Ferdinand von Prondzynski, principal of Robert Gordon University in Aberdeen, believes the move could undermine the Government's wider economic strategy.
In 2012/13, newer universities such as Abertay in Dundee, Edinburgh Napier, Glasgow Caledonian, Queen Margaret in Edinburgh, and Robert Gordon will all see a reduction in their share of Scotland's research budget, an annual fund of £233 million.
At the same time, research investment at traditional universities such as Glasgow, Edinburgh and St Andrews will increase, in some cases by as much as 6%.
Mr von Prondzynski said: "We know that high value research produces development and growth, but what do we conclude from this?
"The most common, but in some ways also the most politically lazy, conclusion has been to go for what is known as research concentration, under which an ever smaller number of institutions and of researchers are allocated public funding.
"This will tend to shift investment to older city locations hosting older universities. It is also unhitching research funding - from any link with local development needs."
Mr von Prondzynski, the chairman of a recent commission on university governance, said the shift could have repercussions for the economy.
He said: "Research concentration in Scotland, if done on this basis, will tend to undermine any economic development policy that the Scottish Government may have in mind.

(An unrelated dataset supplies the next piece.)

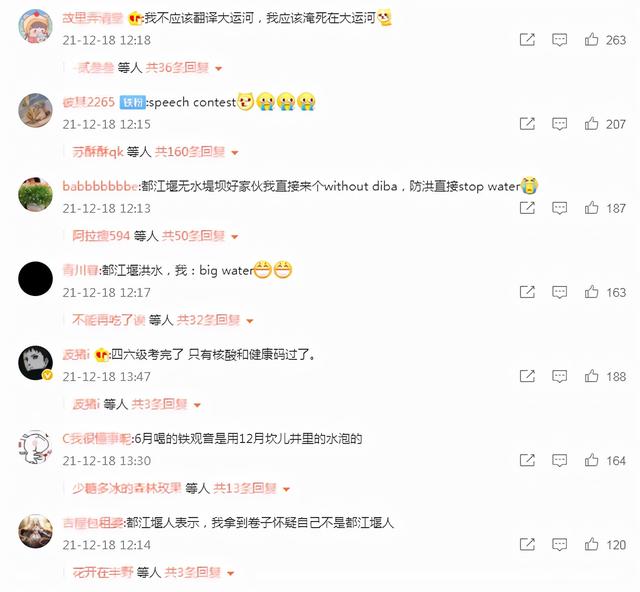
Task: Share the 'big water' comment
Action: click(x=527, y=292)
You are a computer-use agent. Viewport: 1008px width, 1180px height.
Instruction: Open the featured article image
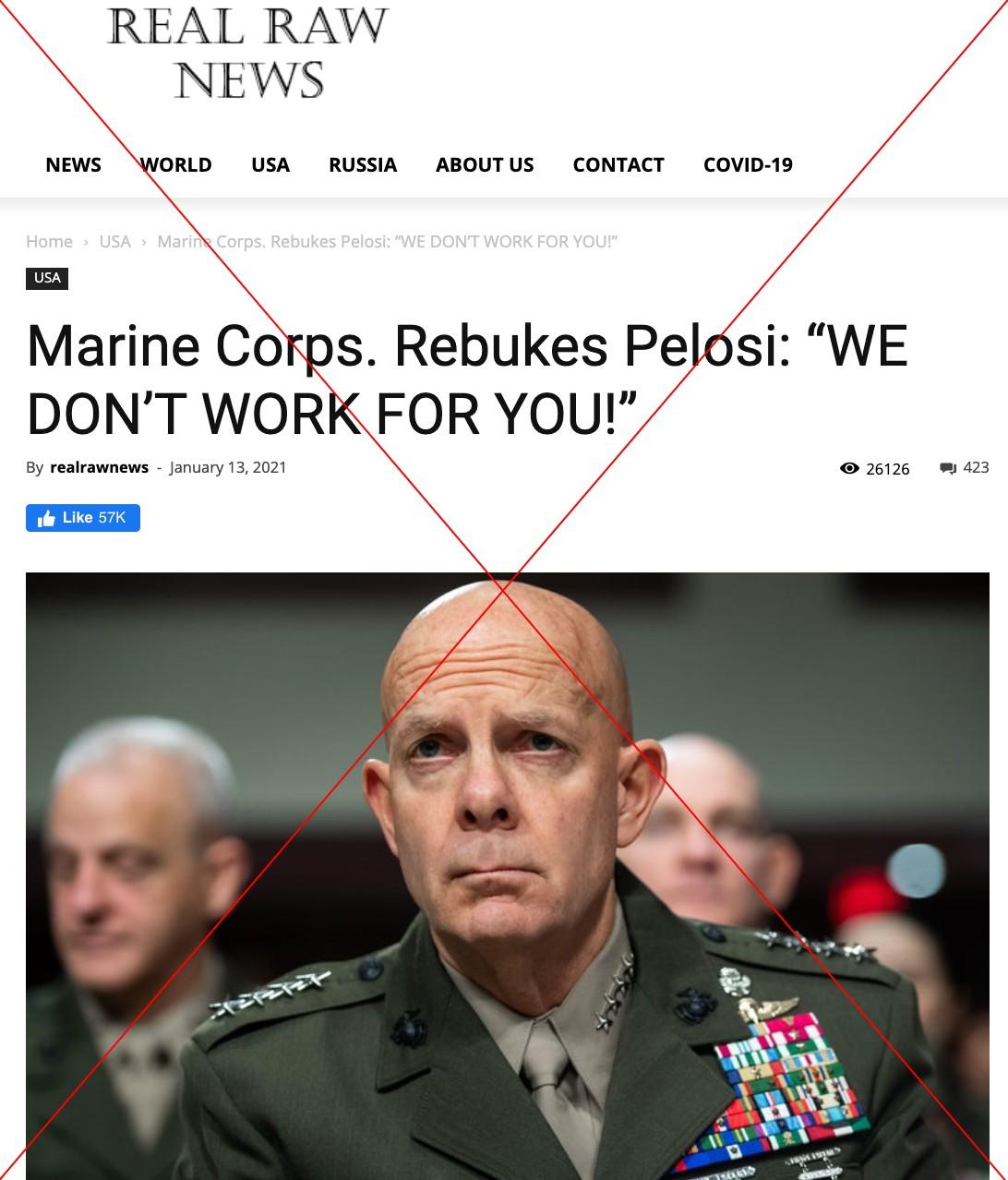pyautogui.click(x=508, y=876)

"First, research would be almost entirely restricted to the central belt. Secondly, it will tend to reflect the priorities of the universities in question, which in turn will have little connection with Scottish national priorities."
Concentration of research funding was first highlighted in the Scottish Government's Green Paper on higher education, published in 2010.

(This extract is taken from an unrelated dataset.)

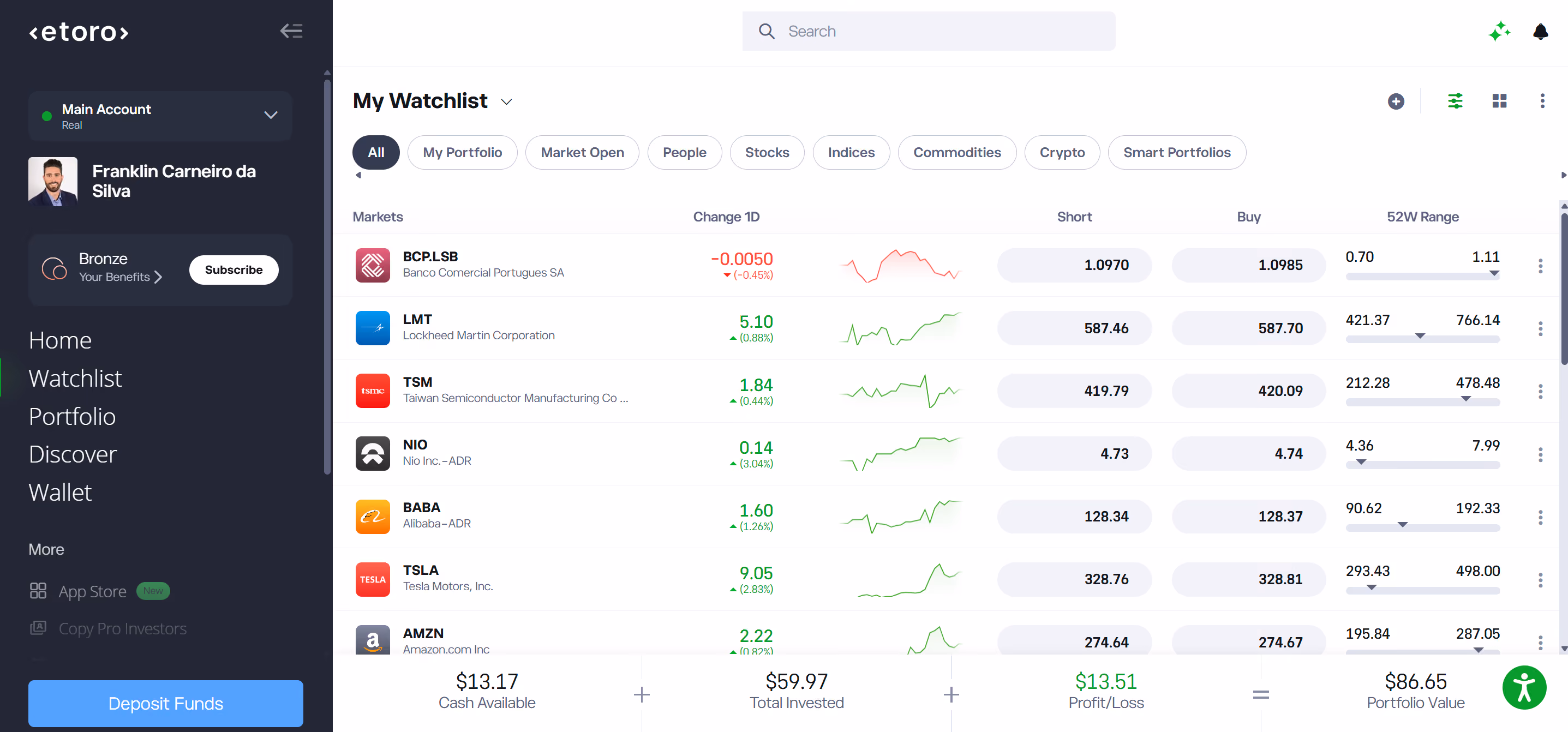The height and width of the screenshot is (732, 1568).
Task: Expand the My Watchlist dropdown chevron
Action: pyautogui.click(x=506, y=101)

This was followed up in September last year by a letter of guidance to the Scottish Funding Council (SFC) from Michael Russell, the Education Secretary, highlighting his priorities between 2012 and 2015.
He said: "To ensure Scotland's research remains internationally competitive you should continue to focus on world-leading and internationally excellent research."
The SFC has now changed the way it allocates its Research Excellence Grant, no longer funding lower-graded research and concentrating instead on work that ranks highest in international comparisons.
At the time, lecturers' union UCU Scotland said the development could create a two-tier system with some universities doing very little research – to the detriment of students.
However, Mark Batho, chief executive of the SFC, said funding for university research had increased by £10m for the next academic year.
He said: "We concentrate our funding to support the best quality research and to lever the greatest amount of resource from other research funders.
"The recent establishment by a global pharmaceutical company of a new fund to support SFC-funded research in life sciences is one example of how that equation works to the benefit of Scotland.
"Along with universities and other public bodies we continue to invest in ways to translate high-quality university research into new jobs and economic growth for Scotland."
A Scottish Government spokesman said: "Scotland has a number of avenues available to fund research beyond our higher education sector.
"For example, Scottish Enterprise provides grants of up to £100,000 through the Smart Scotland programme and research and development grants.
"Both these initiatives support hundreds of Scottish firms each and every year."